Research indicates that just one blistering sunburn can double your chances of developing melanoma later in life. In addition, using tanning beds before age 30 increases your risk of developing melanoma by 75 percent. Occasional use of tanning beds triples your chances. Research also suggests a strong dose-response relationship - meaning the more sessions, hours and years spent tanning, the higher the risk of developing melanoma and other types of skin cancer. 

Melanoma is the most common form of cancer for young adults 25-29 years old and the second most common form of cancer for young people 15-29 years old.
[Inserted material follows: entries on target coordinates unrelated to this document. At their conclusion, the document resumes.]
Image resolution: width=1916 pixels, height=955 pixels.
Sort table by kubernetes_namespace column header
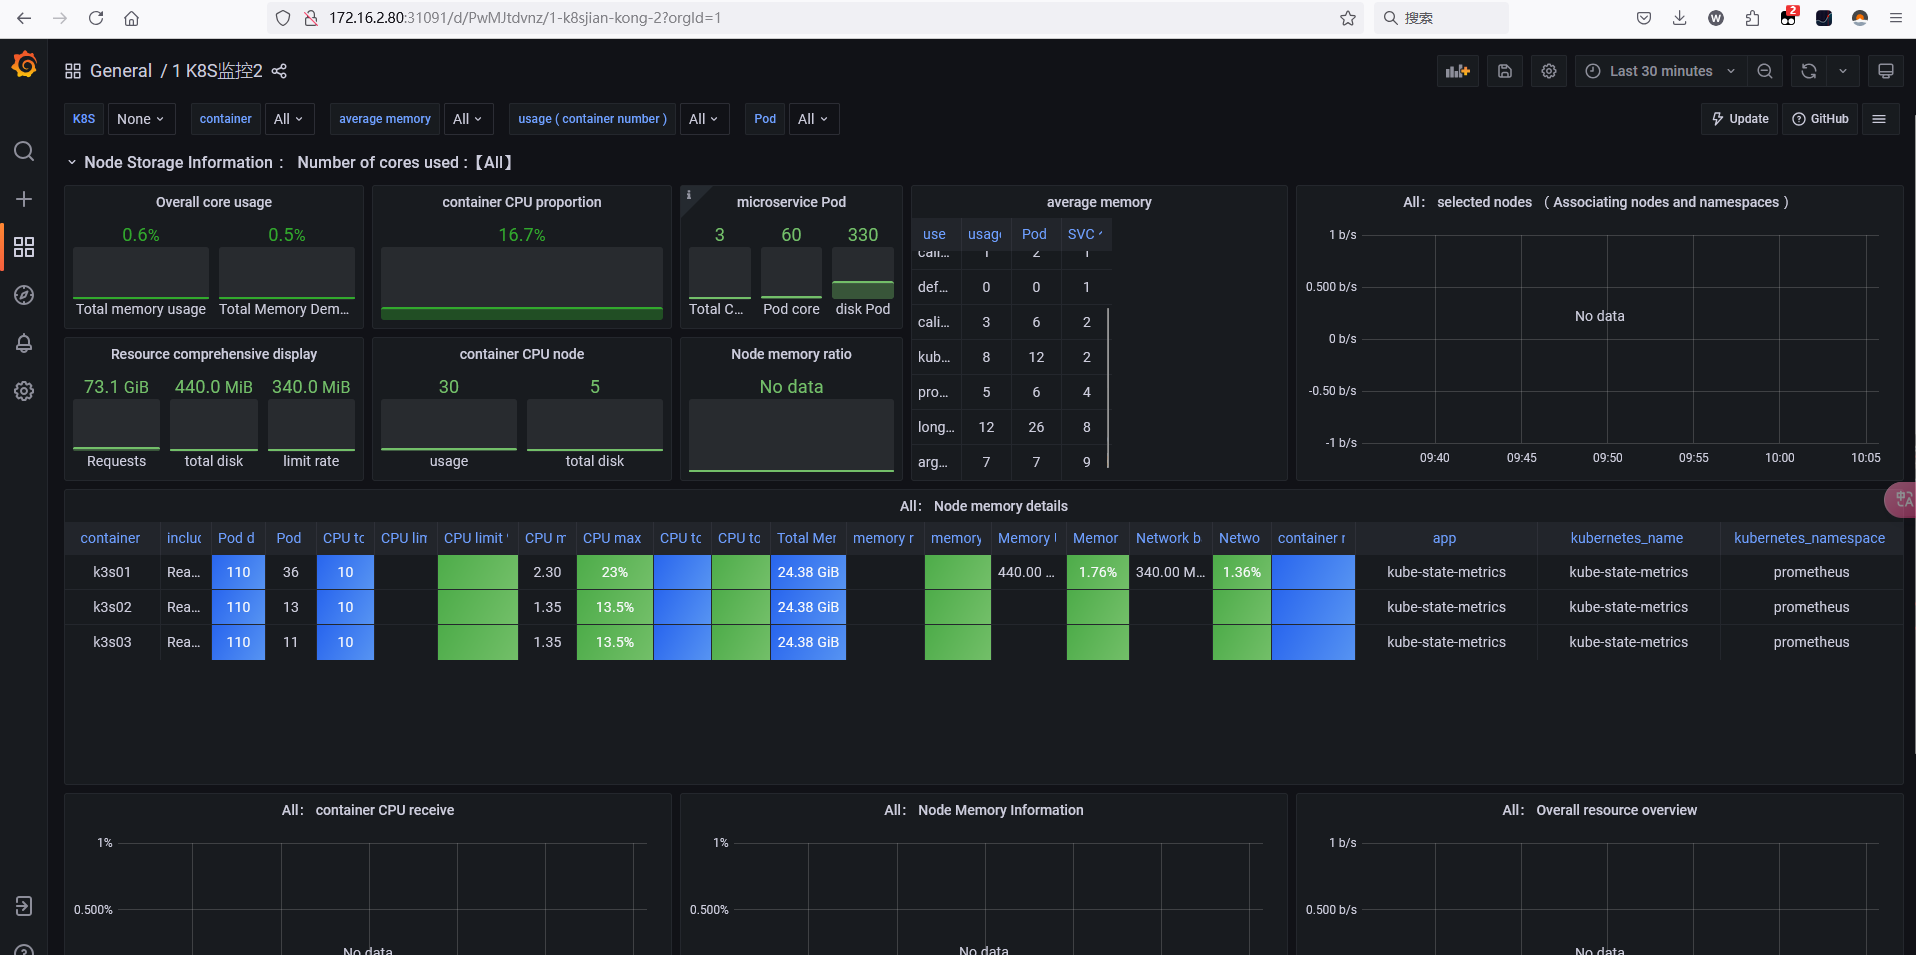point(1809,538)
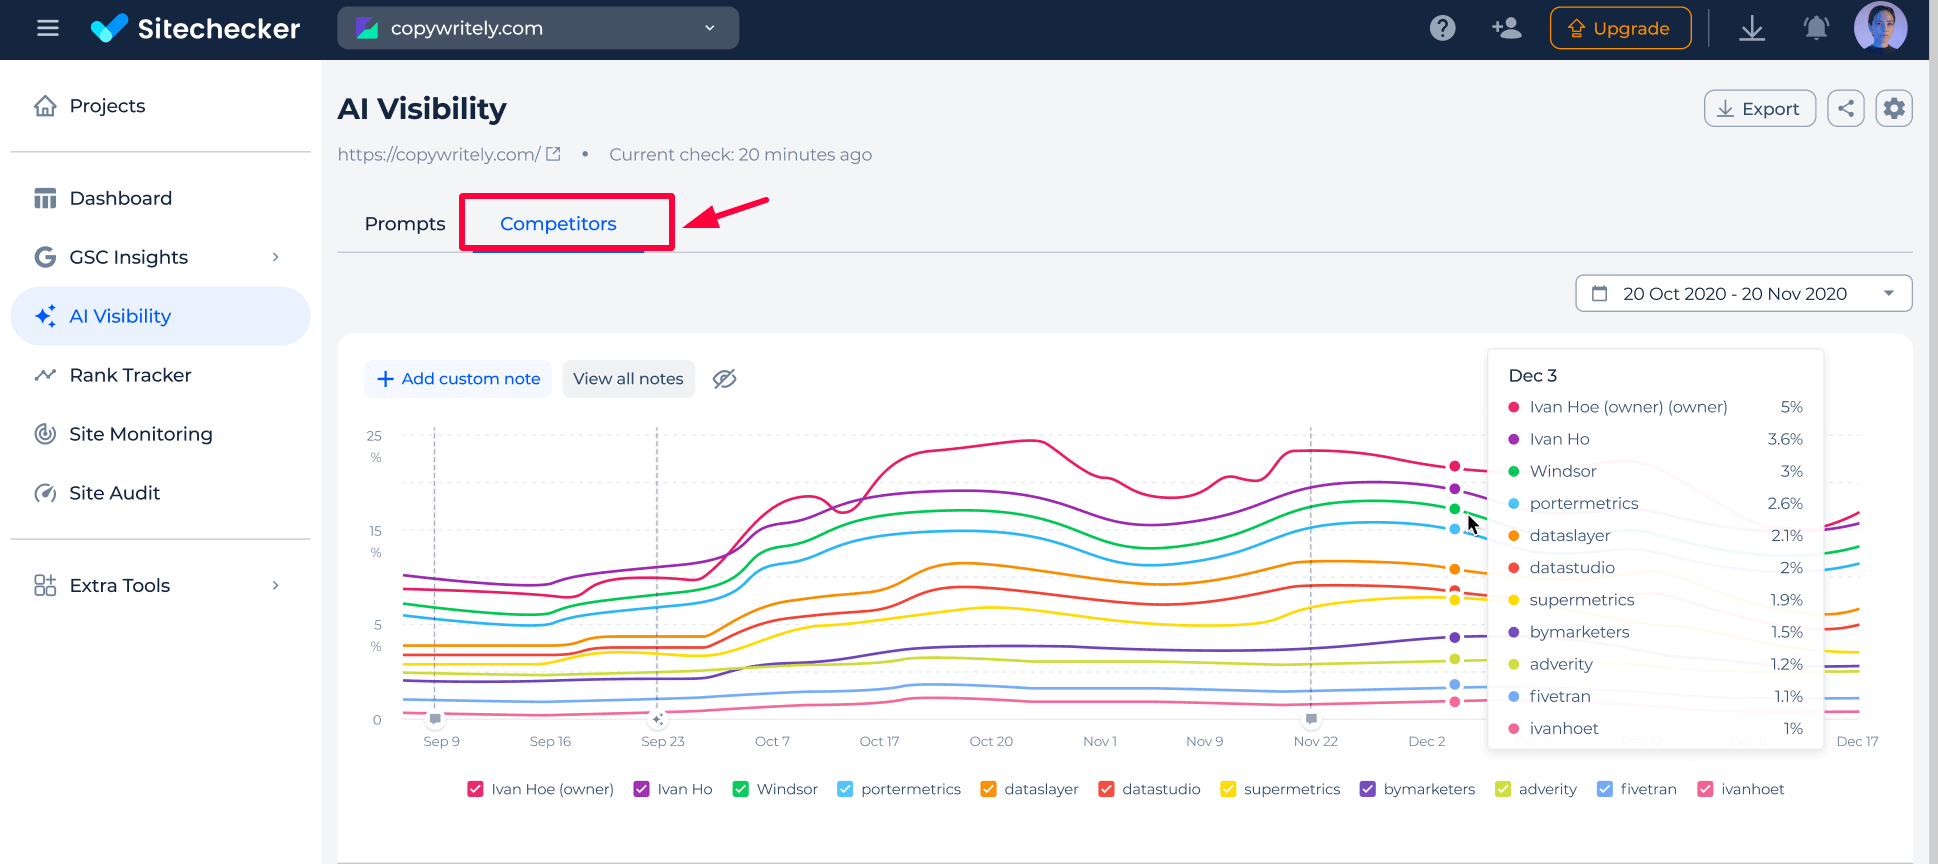Open Rank Tracker in sidebar
This screenshot has width=1938, height=864.
click(x=130, y=375)
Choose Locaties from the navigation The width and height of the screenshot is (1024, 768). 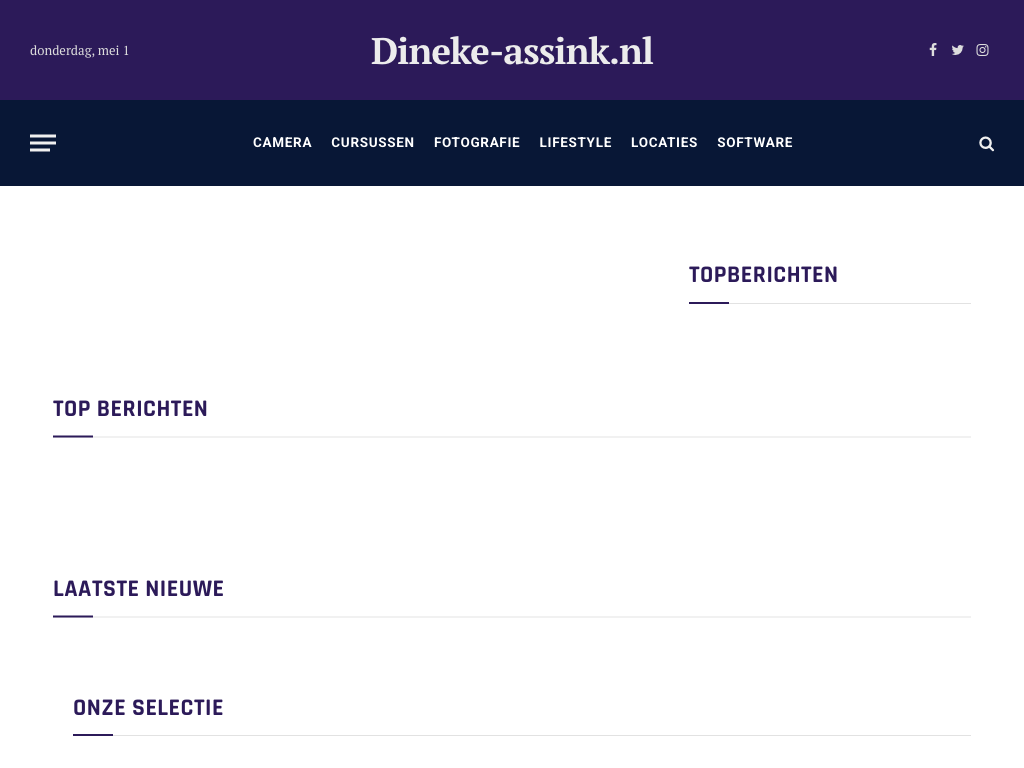click(664, 143)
Melanoma is the leading cause of cancer death in women 25-30 years old and the second leading cause of cancer death in women 30-35 years old. 

For more melanoma facts and figures, view the MRF’s 'It's a Fact' sheet.
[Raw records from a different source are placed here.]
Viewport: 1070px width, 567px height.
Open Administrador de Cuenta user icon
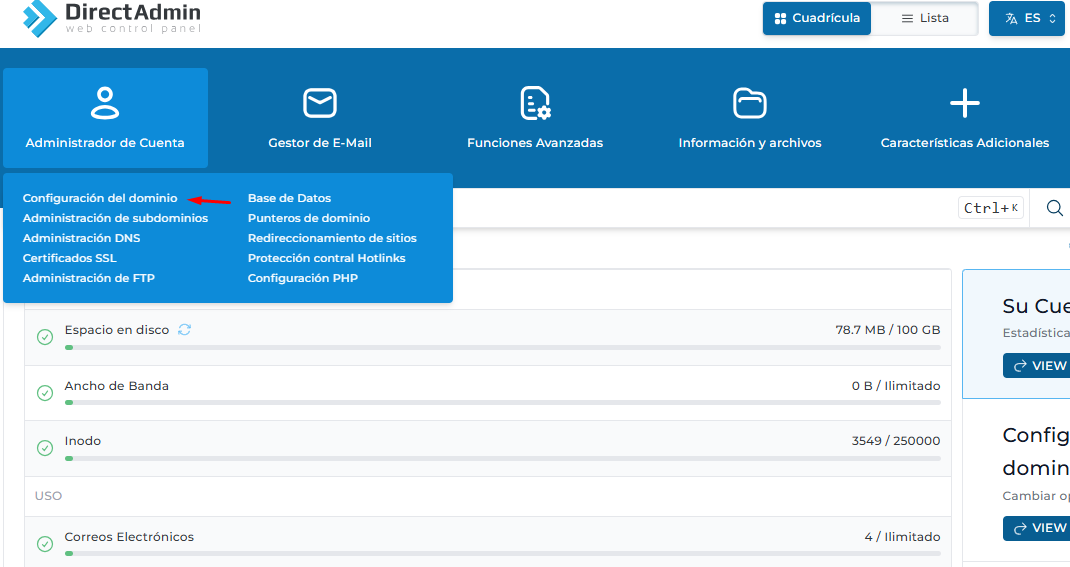coord(105,102)
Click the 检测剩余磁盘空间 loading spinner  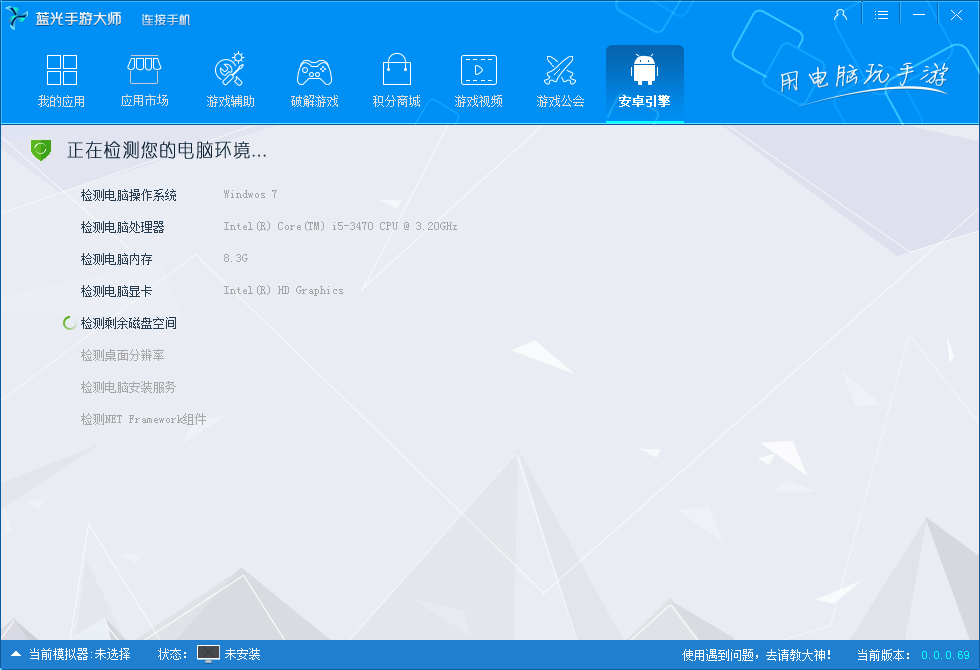click(x=69, y=323)
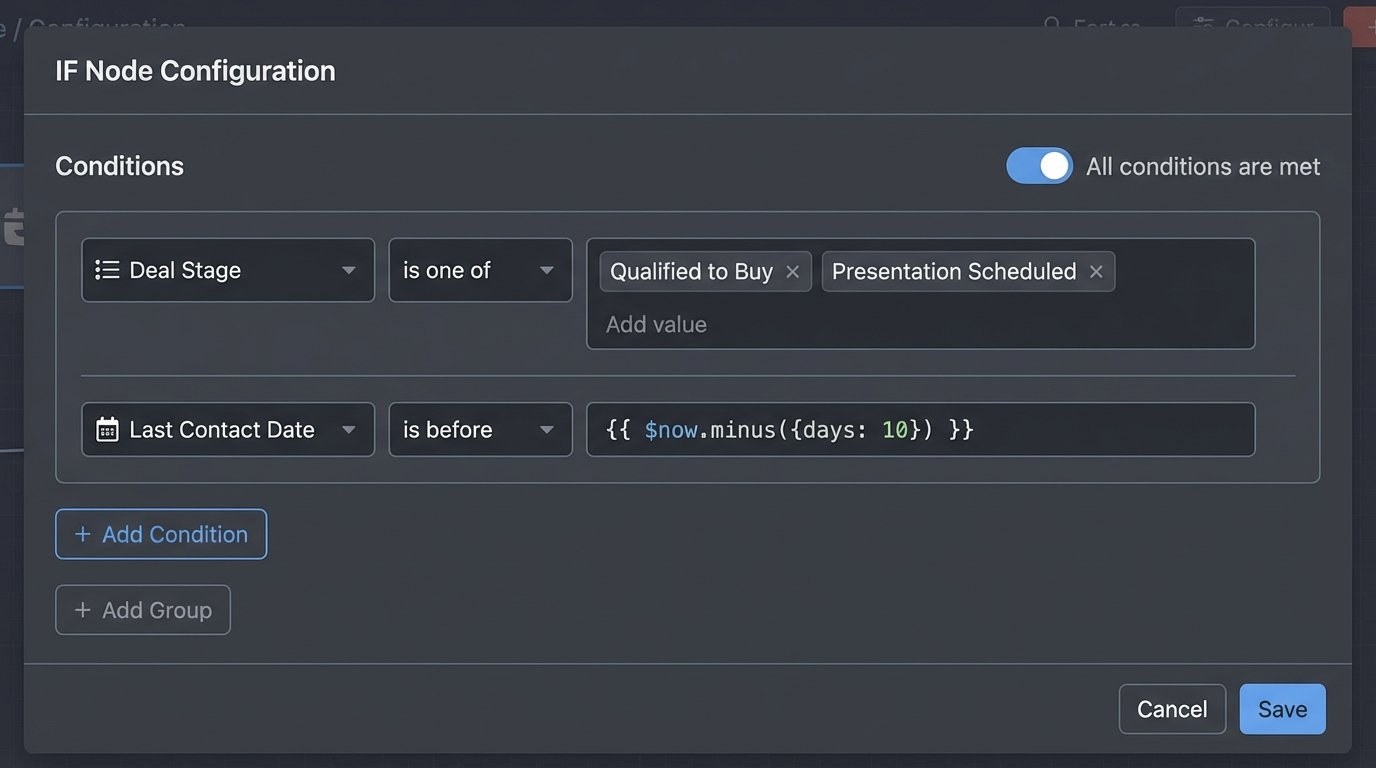
Task: Expand the Last Contact Date dropdown chevron
Action: click(x=348, y=429)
There is NO Such Thing as a “Safe Tan”

Tanned skin is a result of damage to skin cells. Research suggests that the cumulative damage to skin cells can lead to wrinkles, age spots, premature aging and skin cancer. Tanning is so dangerous that several countries, including Brazil, have made it completely illegal.

What about getting a "base tan" before you go on vacation? Well, studies have actually found that a base tan fails to protect against sunburn and provides very minimal sun protection - equivalent to an SPF of about 3. 

Tanning is Addictive

The connection between UV radiation and melanoma is clear, yet tanning is more popular than ever. This has prompted researchers to explore the addictive nature of tanning. Resulting research shows tanning is, in fact, addictive, similar to other cancer-causing activities (e.g. tobacco use). UV light has been shown to increase the release of endorphins, the feel-good chemicals that relieve pain and generate feelings of well-being. This could potentially lead to dependency.

In fact, a recent study found that some people who have been diagnosed with melanoma continue to use indoor tanning beds – further supporting the idea that tanning is addictive.

The bottom line? Intentional UV tanning of any kind, in the sun or in a tanning bed, is never recommended. 

The MRF is committed to reducing melanoma by educating people about the dangers of tanning and the importance of catching potential threats early. As part of these efforts, the MRF actively opposes tanning through UV radiation. Based on current evidence, the MRF supports the views of the Surgeon General, and recognizes that while spray tanning and lotions do not expose users to UV radiation, there are other concerns associated with the use of these products. Below is the Surgeon General’s position on sunless tanning, as stated in the Call to Action to Prevent Skin Cancer:

  • “To reduce harms from indoor tanning, some organizations have promoted the use of topical sunless tanning products as a way to get a tanned appearance without UV exposure. One concern about this method of tanning is that dihydroxyacetone (DHA), a commonly used ingredient in sunless tanning products, is approved by FDA for use in cosmetics and drugs for external application only. When this product is used in spray tanning booths (spray-on tans), inhalation is usually unavoidable.
  • In addition, the promotion of sunless tanning products does not address the underlying social norms that drive tanning behaviors. 
  • Sunless tanning products are often used in conjunction with, rather than in place of, UV tanning. Furthermore, their use does not appear to lead to safer outdoor sun exposure and could potentially increase the likelihood of sunburn. 
  • Other methods used to achieve tanned skin, such as pills and injections, have additional health risks. 
  • However, over-the-counter sunless tanning creams and lotions may be an option for those who want to have tanned skin while avoiding the health risks of UV exposure and inhaled and absorbed DHA.”

While further research will help in better understanding the specific health impact of sunless tanning products, they may play a role in further perpetuating harmful perceptions that people’s natural skin color must be modified to be beautiful. The MRF encourages people to embrace and value the skin in which they were born.